Fig. 4. Detailed characterization of myeloid cells and fibroblasts.

a t-SNE plot showing 12 clusters of myeloid cells. b 3D diffusion map displaying the developmental trajectory of myeloid cells. The magnified section shows the possible activation paths of macrophages. Cells are colored by their derived clusters. pDCs, plasmacytoid dendritic cells; cpDCs, cross-presenting dendritic cells; mDCs, myeloid-derived dendritic cells. c Scatterplot showing the correlation between the M1 and M2 scores. d t-SNE plot showing 7 clusters of fibroblasts. e Violin plots showing the expression levels of different marker genes across 7 fibroblast clusters. f 3D diffusion map displaying the developmental trajectory of different clusters of fibroblasts. The dashed circle highlights cells that may bridge CAFs and myofibroblasts. g Comparison of IFN-α and IFN-γ scores of single cells in various cellular components of the TME between NPCs and nonmalignant tissues.

Fig. 5. Composition and cell–cell interactions of the NPC TME.

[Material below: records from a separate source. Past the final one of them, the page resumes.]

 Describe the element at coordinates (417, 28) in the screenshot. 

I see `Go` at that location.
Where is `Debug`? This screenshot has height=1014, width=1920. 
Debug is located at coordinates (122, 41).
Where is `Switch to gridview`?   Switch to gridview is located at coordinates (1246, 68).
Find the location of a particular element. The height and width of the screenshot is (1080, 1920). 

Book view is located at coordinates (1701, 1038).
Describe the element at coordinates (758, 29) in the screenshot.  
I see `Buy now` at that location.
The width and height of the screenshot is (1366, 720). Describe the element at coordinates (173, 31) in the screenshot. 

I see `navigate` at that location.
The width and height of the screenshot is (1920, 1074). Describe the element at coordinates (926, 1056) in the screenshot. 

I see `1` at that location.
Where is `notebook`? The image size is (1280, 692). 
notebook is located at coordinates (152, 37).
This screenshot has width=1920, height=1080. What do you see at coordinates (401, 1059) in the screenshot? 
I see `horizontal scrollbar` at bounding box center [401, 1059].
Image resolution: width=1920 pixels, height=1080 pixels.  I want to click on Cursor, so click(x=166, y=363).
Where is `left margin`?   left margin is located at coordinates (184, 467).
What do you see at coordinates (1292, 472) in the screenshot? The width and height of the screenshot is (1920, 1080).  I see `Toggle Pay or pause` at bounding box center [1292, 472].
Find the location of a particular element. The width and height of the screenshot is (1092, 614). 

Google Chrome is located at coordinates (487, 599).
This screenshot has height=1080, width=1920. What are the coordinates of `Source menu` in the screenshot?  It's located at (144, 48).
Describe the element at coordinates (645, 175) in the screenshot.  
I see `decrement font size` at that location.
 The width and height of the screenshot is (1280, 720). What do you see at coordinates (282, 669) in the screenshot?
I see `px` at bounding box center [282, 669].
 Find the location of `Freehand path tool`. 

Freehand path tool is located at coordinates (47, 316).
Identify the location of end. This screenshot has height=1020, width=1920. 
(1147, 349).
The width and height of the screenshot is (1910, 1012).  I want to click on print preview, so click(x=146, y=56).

a Heatmap showing the relative expression levels of cell type-specific genes in 140 NPC bulk expression profiles. b Multi-IHC staining in NPC TME. Staining with anti-CD3 (T cells), anti-CD19 (B cells), anti-CD117 (mast cells), anti-Pan-CK (tumor cells), anti-CD68 (macrophages) and anti-α-SMA (fibroblasts) antibodies in two representative tumors. Scale bar, 100 μm. c Progression-free survival of patients with different TME compositions. P-values were calculated by the log-rank test. d, e Circos plots displaying putative ligand–receptor interactions between tumor cells and nonmalignant cells. Interactions are divided into incoming and outgoing events. The brand links pairs of interacting cell types, and its width is proportional to the number of events, which is also labeled in the graph. Representative ligand–receptor pairs are labeled. f, g Scatterplots depicting inferred cell–cell interactions between fibroblasts and ECs (f), tumor cells and T cells (g). h Summary of selected ligand–receptor interactions between different cell types. P–values (permutation test) are represented by the size of each circle. The color gradient indicates the level of interaction. Black triangles indicate that the interacting cell types are derived from nonmalignant tissues.

Fig. 6. Inhibitory receptor expression by TILs was induced by EpCAM⁺HLA-DR^hi tumor cells.

a Summary of selected ligand–receptor interactions between subgroups of tumor cells with T cell types. P-values (permutation test) are represented by the size of each circle. The color gradient indicates the level of interaction. Black triangles indicate that the interacting cell types were derived from nonmalignant tissues. b Correlation of inhibitory receptors expression in the infiltrating tumor CD8⁺ T cell subgroup with the percentage of EpCAM⁺HLA-DR^hi tumor cells from NPC tissues (n = 27). c Comparison of co-expression of inhibitory receptors in CD8⁺ T cells between EpCAM⁺HLA-DR^hi and EpCAM⁺HLA-DR^low subgroups of NPC samples (n = 27, EpCAM⁺HLA-DR^hi and EpCAM⁺HLA-DR^low subgroups were defined using the median expression of HLA-DR). d, e Quantification of IFN-γ production by the ELISPOT assay after co-culturing of TILs with a panel of IS-high (EpCAM⁺HLA-DR^hi) and IS-low (EpCAM⁺HLA-DR^low) tumor cells with particular degradant ratios (TILs:tumor cells, 100:1, 50:1, 20:1). f Comparison of co-inhibitory receptor expression in CD8⁺ T cells after co-culturing with EpCAM⁺HLA-DR^hi or EpCAM⁺HLA-DR^low tumor cells (TILs:tumor cells, 100:1).